--- Data to process ---
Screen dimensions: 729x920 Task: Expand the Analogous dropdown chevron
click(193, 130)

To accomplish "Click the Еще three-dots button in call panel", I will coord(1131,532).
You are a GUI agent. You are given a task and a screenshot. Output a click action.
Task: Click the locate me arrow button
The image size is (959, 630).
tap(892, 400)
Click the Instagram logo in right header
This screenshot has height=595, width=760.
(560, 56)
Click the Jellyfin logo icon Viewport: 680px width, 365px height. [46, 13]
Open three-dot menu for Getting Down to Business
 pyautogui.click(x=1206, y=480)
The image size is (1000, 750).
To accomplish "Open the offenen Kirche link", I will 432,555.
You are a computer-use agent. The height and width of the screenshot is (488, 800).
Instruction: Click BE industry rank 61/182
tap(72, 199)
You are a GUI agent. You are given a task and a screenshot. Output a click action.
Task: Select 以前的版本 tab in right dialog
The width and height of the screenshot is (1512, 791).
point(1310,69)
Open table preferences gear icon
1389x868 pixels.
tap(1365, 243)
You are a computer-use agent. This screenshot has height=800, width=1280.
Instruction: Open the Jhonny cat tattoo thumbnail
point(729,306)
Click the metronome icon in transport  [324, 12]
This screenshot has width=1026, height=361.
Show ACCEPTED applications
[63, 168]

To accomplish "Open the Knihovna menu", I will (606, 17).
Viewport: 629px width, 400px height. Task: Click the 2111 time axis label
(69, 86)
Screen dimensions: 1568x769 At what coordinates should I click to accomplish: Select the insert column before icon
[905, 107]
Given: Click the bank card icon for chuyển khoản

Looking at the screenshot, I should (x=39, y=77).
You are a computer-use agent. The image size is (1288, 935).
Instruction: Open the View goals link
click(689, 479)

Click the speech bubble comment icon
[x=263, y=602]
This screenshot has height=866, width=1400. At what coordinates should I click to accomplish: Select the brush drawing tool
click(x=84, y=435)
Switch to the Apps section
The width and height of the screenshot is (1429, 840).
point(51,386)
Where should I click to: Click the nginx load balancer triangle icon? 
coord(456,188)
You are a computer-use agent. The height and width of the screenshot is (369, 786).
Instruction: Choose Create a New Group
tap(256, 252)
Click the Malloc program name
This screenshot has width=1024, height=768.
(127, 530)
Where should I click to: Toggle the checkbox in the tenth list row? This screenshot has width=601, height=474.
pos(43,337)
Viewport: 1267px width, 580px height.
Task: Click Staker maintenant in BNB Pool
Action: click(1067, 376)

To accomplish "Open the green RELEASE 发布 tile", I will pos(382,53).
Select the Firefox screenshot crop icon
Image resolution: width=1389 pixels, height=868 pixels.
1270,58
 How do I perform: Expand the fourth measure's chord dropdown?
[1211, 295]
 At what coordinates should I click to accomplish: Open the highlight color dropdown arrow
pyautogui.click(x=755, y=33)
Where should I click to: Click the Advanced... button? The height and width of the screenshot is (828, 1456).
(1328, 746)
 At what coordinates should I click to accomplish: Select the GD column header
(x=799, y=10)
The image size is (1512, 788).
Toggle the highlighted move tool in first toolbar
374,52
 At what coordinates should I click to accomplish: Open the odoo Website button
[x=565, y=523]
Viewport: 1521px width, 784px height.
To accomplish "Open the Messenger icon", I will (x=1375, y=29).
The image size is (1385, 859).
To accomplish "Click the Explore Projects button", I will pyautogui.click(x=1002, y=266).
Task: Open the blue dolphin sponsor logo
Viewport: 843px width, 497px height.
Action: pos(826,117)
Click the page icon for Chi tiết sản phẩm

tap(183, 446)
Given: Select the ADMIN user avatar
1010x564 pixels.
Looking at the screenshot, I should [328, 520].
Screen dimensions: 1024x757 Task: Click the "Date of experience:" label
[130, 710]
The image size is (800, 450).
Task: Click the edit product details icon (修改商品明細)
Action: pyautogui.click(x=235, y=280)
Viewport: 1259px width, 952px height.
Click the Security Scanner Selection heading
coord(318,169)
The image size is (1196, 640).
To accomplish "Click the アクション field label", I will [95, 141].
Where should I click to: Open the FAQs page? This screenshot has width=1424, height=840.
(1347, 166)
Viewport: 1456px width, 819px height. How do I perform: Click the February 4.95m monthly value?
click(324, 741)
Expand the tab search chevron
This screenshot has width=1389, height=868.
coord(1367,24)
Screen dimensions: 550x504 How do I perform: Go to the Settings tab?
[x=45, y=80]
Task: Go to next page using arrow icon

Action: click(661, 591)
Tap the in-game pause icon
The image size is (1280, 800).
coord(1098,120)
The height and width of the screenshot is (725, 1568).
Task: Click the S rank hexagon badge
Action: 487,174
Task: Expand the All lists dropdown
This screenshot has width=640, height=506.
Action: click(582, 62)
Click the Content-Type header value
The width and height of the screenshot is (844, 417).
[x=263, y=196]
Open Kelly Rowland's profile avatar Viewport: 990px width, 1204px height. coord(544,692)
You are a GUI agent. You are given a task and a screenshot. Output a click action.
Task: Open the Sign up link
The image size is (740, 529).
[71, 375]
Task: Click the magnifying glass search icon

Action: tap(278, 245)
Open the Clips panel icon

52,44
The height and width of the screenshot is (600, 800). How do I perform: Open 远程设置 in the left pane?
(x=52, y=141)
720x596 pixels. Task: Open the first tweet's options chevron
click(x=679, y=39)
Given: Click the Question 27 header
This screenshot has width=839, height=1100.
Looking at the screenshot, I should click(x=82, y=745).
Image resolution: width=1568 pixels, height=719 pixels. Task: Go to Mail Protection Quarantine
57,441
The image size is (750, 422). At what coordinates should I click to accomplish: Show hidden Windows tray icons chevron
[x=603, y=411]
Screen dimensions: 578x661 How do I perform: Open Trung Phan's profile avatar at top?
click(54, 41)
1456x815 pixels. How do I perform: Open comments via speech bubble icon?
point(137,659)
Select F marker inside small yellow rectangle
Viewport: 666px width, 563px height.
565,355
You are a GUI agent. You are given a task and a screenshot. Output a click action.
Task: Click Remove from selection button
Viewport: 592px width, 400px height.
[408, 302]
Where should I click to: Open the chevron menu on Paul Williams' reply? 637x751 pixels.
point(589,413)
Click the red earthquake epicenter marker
---
> **Given problem**: Reproduce the items starting with the line containing "This screenshot has width=1026, height=361." and ending with the line containing "[x=565, y=523]", both included.

> **Result for this exercise**:
This screenshot has width=1026, height=361.
Show ACCEPTED applications
[63, 168]

To accomplish "Open the Knihovna menu", I will (606, 17).
Viewport: 629px width, 400px height. Task: Click the 2111 time axis label
(69, 86)
Screen dimensions: 1568x769 At what coordinates should I click to accomplish: Select the insert column before icon
[905, 107]
Given: Click the bank card icon for chuyển khoản

Looking at the screenshot, I should (x=39, y=77).
You are a computer-use agent. The image size is (1288, 935).
Instruction: Open the View goals link
click(689, 479)

Click the speech bubble comment icon
[x=263, y=602]
This screenshot has height=866, width=1400. At what coordinates should I click to accomplish: Select the brush drawing tool
click(x=84, y=435)
Switch to the Apps section
The width and height of the screenshot is (1429, 840).
point(51,386)
Where should I click to: Click the nginx load balancer triangle icon? 
coord(456,188)
You are a computer-use agent. The height and width of the screenshot is (369, 786).
Instruction: Choose Create a New Group
tap(256, 252)
Click the Malloc program name
This screenshot has width=1024, height=768.
(127, 530)
Where should I click to: Toggle the checkbox in the tenth list row? This screenshot has width=601, height=474.
pos(43,337)
Viewport: 1267px width, 580px height.
Task: Click Staker maintenant in BNB Pool
Action: click(1067, 376)

To accomplish "Open the green RELEASE 发布 tile", I will pos(382,53).
Select the Firefox screenshot crop icon
Image resolution: width=1389 pixels, height=868 pixels.
1270,58
 How do I perform: Expand the fourth measure's chord dropdown?
[1211, 295]
 At what coordinates should I click to accomplish: Open the highlight color dropdown arrow
pyautogui.click(x=755, y=33)
Where should I click to: Click the Advanced... button? The height and width of the screenshot is (828, 1456).
(1328, 746)
 At what coordinates should I click to accomplish: Select the GD column header
(x=799, y=10)
The image size is (1512, 788).
Toggle the highlighted move tool in first toolbar
374,52
 At what coordinates should I click to accomplish: Open the odoo Website button
[x=565, y=523]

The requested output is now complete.